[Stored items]
=====

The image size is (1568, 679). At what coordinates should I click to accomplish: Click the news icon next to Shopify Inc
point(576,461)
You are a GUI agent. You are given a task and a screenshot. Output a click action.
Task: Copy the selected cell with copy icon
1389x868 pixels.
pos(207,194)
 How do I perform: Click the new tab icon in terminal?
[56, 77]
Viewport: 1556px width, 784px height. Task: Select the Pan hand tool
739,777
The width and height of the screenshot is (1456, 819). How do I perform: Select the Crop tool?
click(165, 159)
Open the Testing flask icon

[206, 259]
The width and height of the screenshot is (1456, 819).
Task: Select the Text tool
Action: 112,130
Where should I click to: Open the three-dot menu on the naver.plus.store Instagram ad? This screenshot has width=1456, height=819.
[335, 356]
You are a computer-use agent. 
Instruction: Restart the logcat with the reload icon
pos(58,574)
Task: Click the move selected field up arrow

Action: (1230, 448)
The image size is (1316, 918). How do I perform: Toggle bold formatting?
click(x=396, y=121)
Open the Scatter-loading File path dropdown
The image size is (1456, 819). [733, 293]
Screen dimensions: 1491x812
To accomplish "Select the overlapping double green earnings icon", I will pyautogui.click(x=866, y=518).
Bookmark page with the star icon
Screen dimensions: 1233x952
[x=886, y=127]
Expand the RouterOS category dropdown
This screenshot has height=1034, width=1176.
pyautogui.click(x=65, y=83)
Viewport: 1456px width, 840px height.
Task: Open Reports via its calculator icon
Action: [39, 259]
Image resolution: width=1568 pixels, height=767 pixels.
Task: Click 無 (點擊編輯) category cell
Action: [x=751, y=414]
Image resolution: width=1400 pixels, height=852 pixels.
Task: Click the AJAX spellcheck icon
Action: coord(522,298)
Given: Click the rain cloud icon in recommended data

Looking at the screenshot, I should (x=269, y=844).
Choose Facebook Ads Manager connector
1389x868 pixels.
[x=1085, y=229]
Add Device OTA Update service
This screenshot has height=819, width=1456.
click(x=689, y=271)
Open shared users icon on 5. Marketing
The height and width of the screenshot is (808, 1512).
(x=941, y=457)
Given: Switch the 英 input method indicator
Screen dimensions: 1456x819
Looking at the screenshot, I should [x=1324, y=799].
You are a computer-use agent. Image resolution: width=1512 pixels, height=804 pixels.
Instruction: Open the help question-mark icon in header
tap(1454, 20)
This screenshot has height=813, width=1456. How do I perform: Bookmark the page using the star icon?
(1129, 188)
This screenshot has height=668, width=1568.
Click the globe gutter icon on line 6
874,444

=====

◆ **Instructions to follow**
Extract every record and return it verbatim.

◆ **Answer for this exercise**
The image size is (1568, 679). At what coordinates should I click to accomplish: Click the news icon next to Shopify Inc
point(576,461)
You are a GUI agent. You are given a task and a screenshot. Output a click action.
Task: Copy the selected cell with copy icon
1389x868 pixels.
pos(207,194)
 How do I perform: Click the new tab icon in terminal?
[56, 77]
Viewport: 1556px width, 784px height. Task: Select the Pan hand tool
739,777
The width and height of the screenshot is (1456, 819). How do I perform: Select the Crop tool?
click(165, 159)
Open the Testing flask icon

[206, 259]
The width and height of the screenshot is (1456, 819).
Task: Select the Text tool
Action: 112,130
Where should I click to: Open the three-dot menu on the naver.plus.store Instagram ad? This screenshot has width=1456, height=819.
[335, 356]
You are a computer-use agent. 
Instruction: Restart the logcat with the reload icon
pos(58,574)
Task: Click the move selected field up arrow

Action: (1230, 448)
The image size is (1316, 918). How do I perform: Toggle bold formatting?
click(x=396, y=121)
Open the Scatter-loading File path dropdown
The image size is (1456, 819). [733, 293]
Screen dimensions: 1491x812
To accomplish "Select the overlapping double green earnings icon", I will pyautogui.click(x=866, y=518).
Bookmark page with the star icon
Screen dimensions: 1233x952
[x=886, y=127]
Expand the RouterOS category dropdown
This screenshot has height=1034, width=1176.
pyautogui.click(x=65, y=83)
Viewport: 1456px width, 840px height.
Task: Open Reports via its calculator icon
Action: [39, 259]
Image resolution: width=1568 pixels, height=767 pixels.
Task: Click 無 (點擊編輯) category cell
Action: [x=751, y=414]
Image resolution: width=1400 pixels, height=852 pixels.
Task: Click the AJAX spellcheck icon
Action: coord(522,298)
Given: Click the rain cloud icon in recommended data

Looking at the screenshot, I should (x=269, y=844).
Choose Facebook Ads Manager connector
1389x868 pixels.
[x=1085, y=229]
Add Device OTA Update service
This screenshot has height=819, width=1456.
click(x=689, y=271)
Open shared users icon on 5. Marketing
The height and width of the screenshot is (808, 1512).
(x=941, y=457)
Given: Switch the 英 input method indicator
Screen dimensions: 1456x819
Looking at the screenshot, I should [x=1324, y=799].
You are a computer-use agent. Image resolution: width=1512 pixels, height=804 pixels.
Instruction: Open the help question-mark icon in header
tap(1454, 20)
This screenshot has height=813, width=1456. How do I perform: Bookmark the page using the star icon?
(1129, 188)
This screenshot has height=668, width=1568.
Click the globe gutter icon on line 6
874,444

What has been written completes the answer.